The county government's 2008 Feed the Need Campaign will officially began with a kickoff celebration Friday,, on the square between the Johnson County Courthouse and Administration Building in downtown Olathe.
The public fundraising, food-collecting program has a Summer Olympics theme with a goal set at 135 tons of food in either cash or food donations. Each donated dollar is roughly equivalent to four pounds of food.
The celebration will feature fun and food for all ages, including games such as Wii Olympics, Olympic Ring Toss, Sand Trap, Motorcycle Showcase, drawings and Bean Bag Toss.
Maury Thompson, 2008 campaign chairman and director of Developmental Supports, will be first up in the Olympic dive tank, followed by several other Olympic hopefuls (county officials) in the water sport of "dunking."

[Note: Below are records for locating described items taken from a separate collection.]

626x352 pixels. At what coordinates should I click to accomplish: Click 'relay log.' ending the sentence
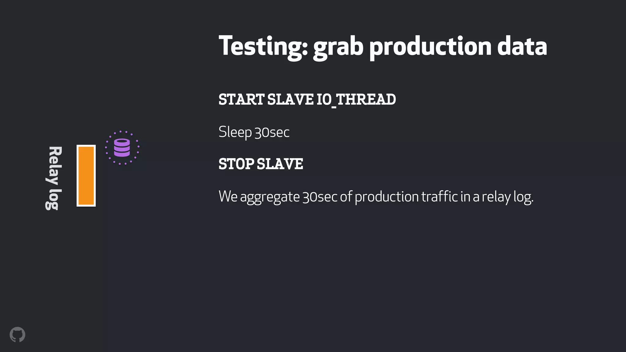508,197
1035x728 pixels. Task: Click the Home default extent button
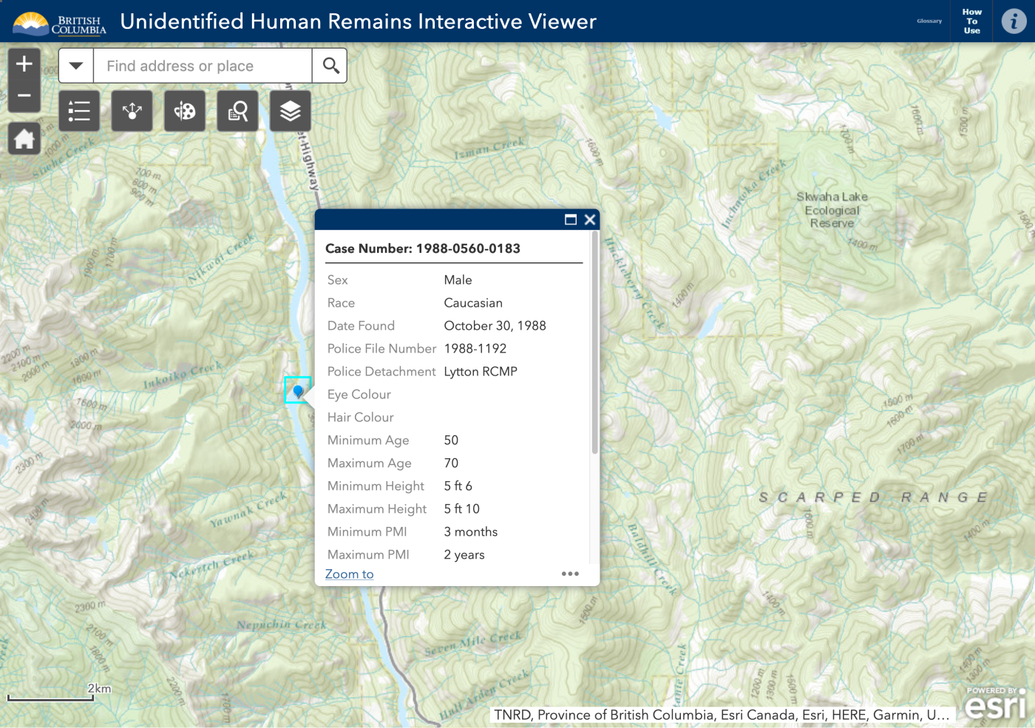click(x=24, y=138)
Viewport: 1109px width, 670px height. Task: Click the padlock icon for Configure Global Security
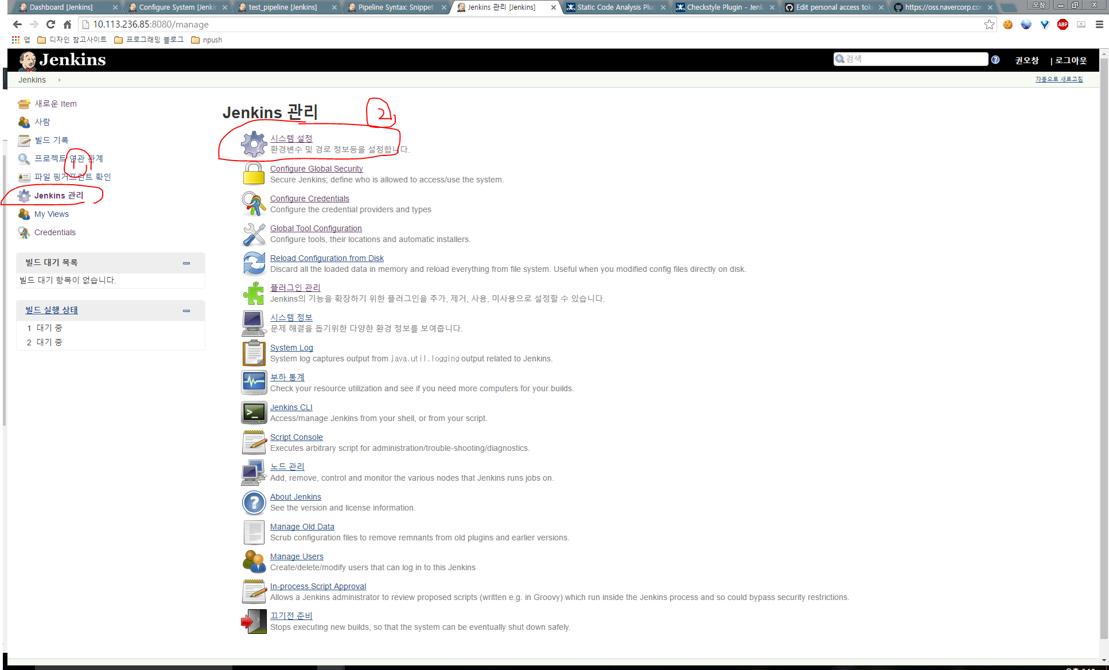pos(254,174)
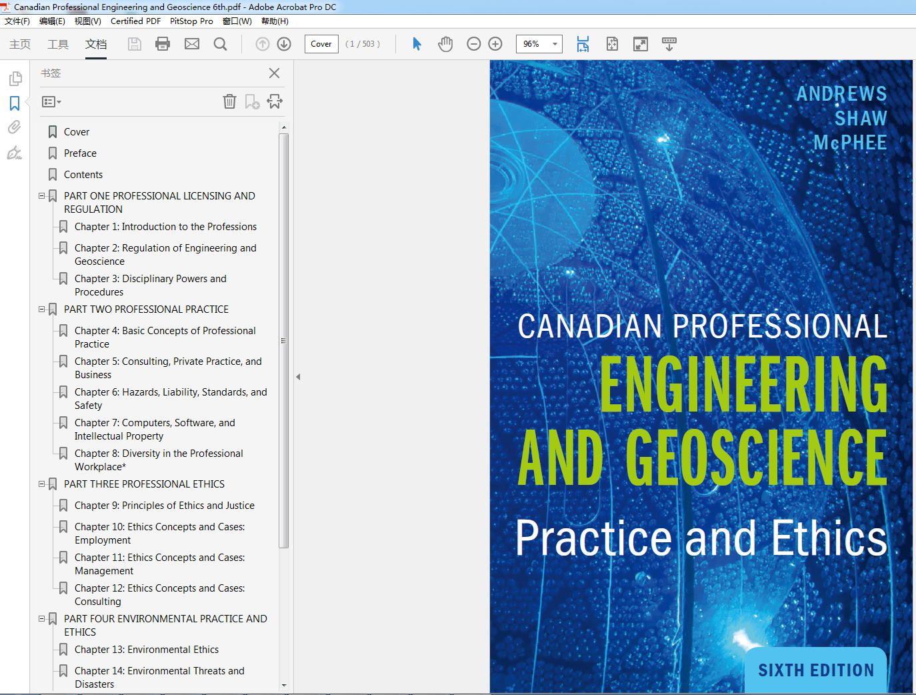
Task: Delete the selected bookmark
Action: point(229,101)
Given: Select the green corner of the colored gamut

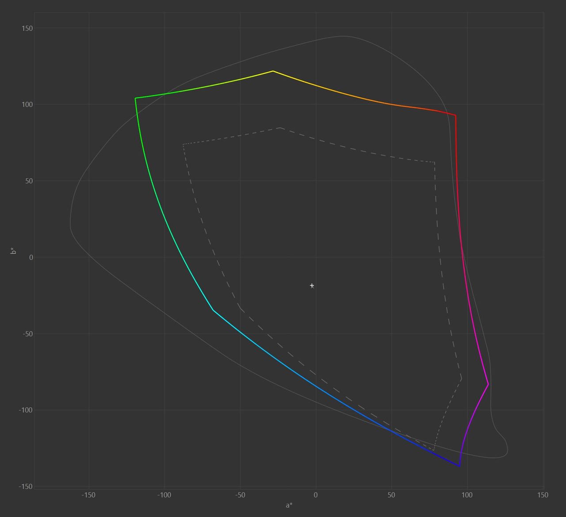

"Johnson County continues to see growing rates of poverty. Our Olympians (our employees), for over 20 years, have participated in a tradition that demonstrates caring and support for their neighbors in need," Thompson said. "I am pleased to see this tradition continue."
Other Feed the Need events include drawings for prizes, donation opportunities and other attractions. Lunchtime food offerings also will feature the Olympic theme, such as Torched Right Brisket, Gold Medal Spuds, First Place Floats, Torch Run Taquitos, and many others.
The food and cash donations in the 2008 campaign will be used to replenish the supplies available to households in need of assistance from 10 Johnson County food pantries, including five operated by county government.
According to Kim Mayer, public information officer for the Department of Human Services and Aging, there has been a 31 percent increase in requests for assistance and more households are asking for assistance. From January 1 to June 17, 2007, the pantries assisted 848 households with food. For the same period this year, 997 households have been assisted.
The increased demand is being driven up by rising costs of food, housing, utilities, health care, and gasoline.
"Our food pantries can always use food; the shelves are especially bare over the summer," Mayer said. "Summer is the most difficult time for our food pantries. We experience a decline in food donations because school food drives are not being held. Also, children are home from school, so parents are responsible for providing three meals a day. During the school year, many of our children receive free or reduced breakfast and lunch at school."